6.3.1 Nadere eisen parkeergelegenheid
Het bevoegd gezag kan nadere eisen te stellen met betrekking tot het realiseren van voldoende parkeergelegenheid.
 
6.3.2 Nadere eisen bebouwing
Het bevoegd gezag kan nadere eisen stellen aan de plaats en afmeting van de bebouwing, ten behoeve van:
  1. een samenhangend straat en bebouwingsbeeld;
  2. de verkeersveiligheid;
  3. de milieusituatie;
  4. de sociale veiligheid;
  5. de gebruiksmogelijkheden van de aangrenzende gronden
  6. de waarborging van het watersysteem zodat hydrologisch neutraal wordt ontwikkeld.
6.4 Afwijken van de bouwregels
 
6.4.1 Afwijken dakhelling
Het bevoegd gezag kan met een omgevingsvergunning afwijken van het bepaalde in artikel 6.2.1, sub c voor het toestaan van een dakhelling bij de gebouwen waarbij wordt afgeweken van het gestelde aantal graden, met inachtneming van de volgende regels:
  1. er vindt geen onevenredige aantasting plaats van de gebruiksmogelijkheden van aangrenzende gronden en bouwwerken en de belangen van derden worden niet onevenredig geschaad;
  2. er bestaan geen bezwaren vanuit een verantwoorde stedenbouwkundige inrichting en vormgeving;
  3. er vindt geen onevenredige aantasting plaats van de in de omgeving aanwezige architectonische en/of cultuurhistorische waarden.

## Het probleem
Kun je uit de tekst over nadere eisen en afwijkingen het stuk woordelijk weergeven dat begint bij de woorden "6.3.2 Nadere eisen" en stopt na "neutraal wordt ontwikkeld."?

## Gegeven materiaal
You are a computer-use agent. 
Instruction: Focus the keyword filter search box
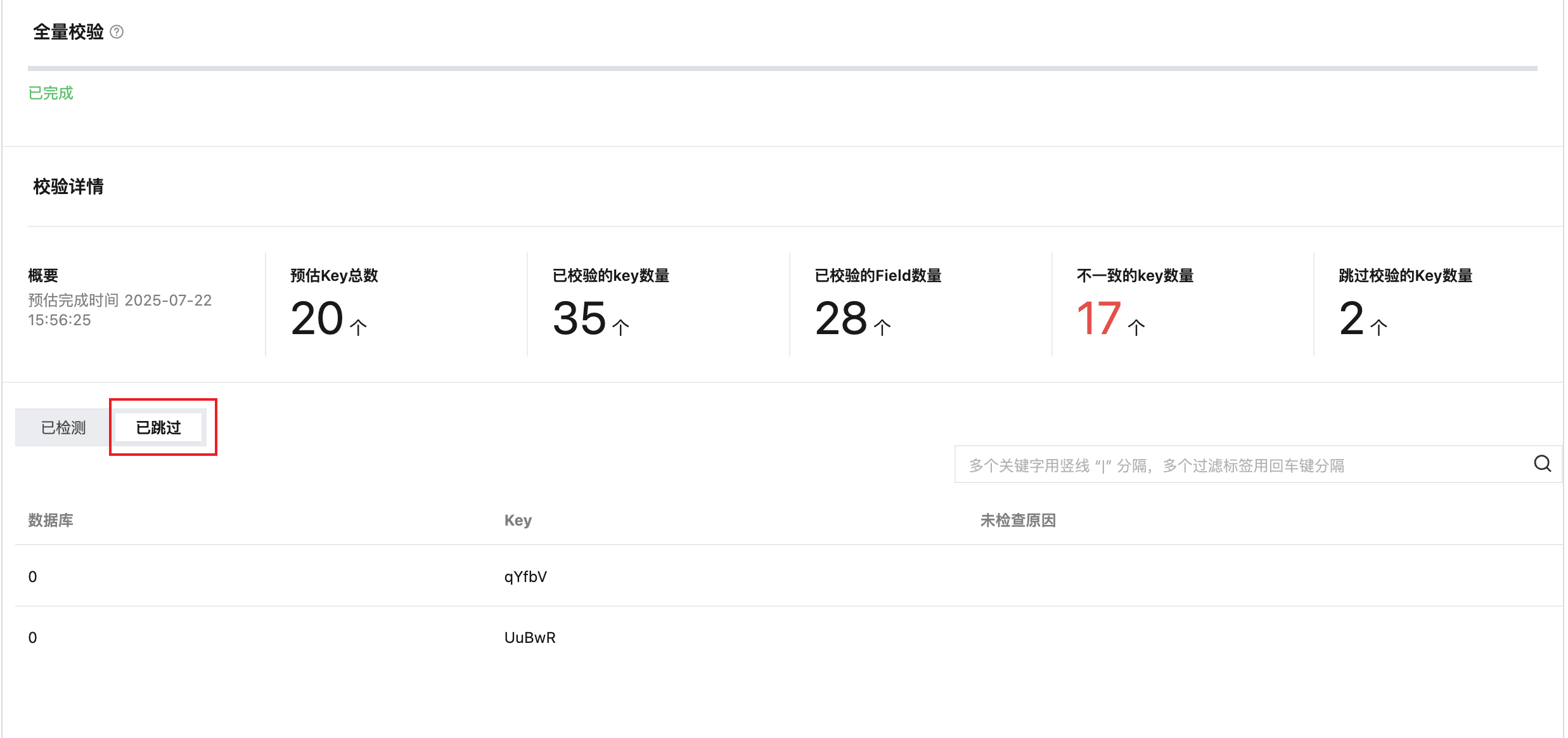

## De oplossing
6.3.2 Nadere eisen bebouwing
Het bevoegd gezag kan nadere eisen stellen aan de plaats en afmeting van de bebouwing, ten behoeve van:
  1. een samenhangend straat en bebouwingsbeeld;
  2. de verkeersveiligheid;
  3. de milieusituatie;
  4. de sociale veiligheid;
  5. de gebruiksmogelijkheden van de aangrenzende gronden
  6. de waarborging van het watersysteem zodat hydrologisch neutraal wordt ontwikkeld.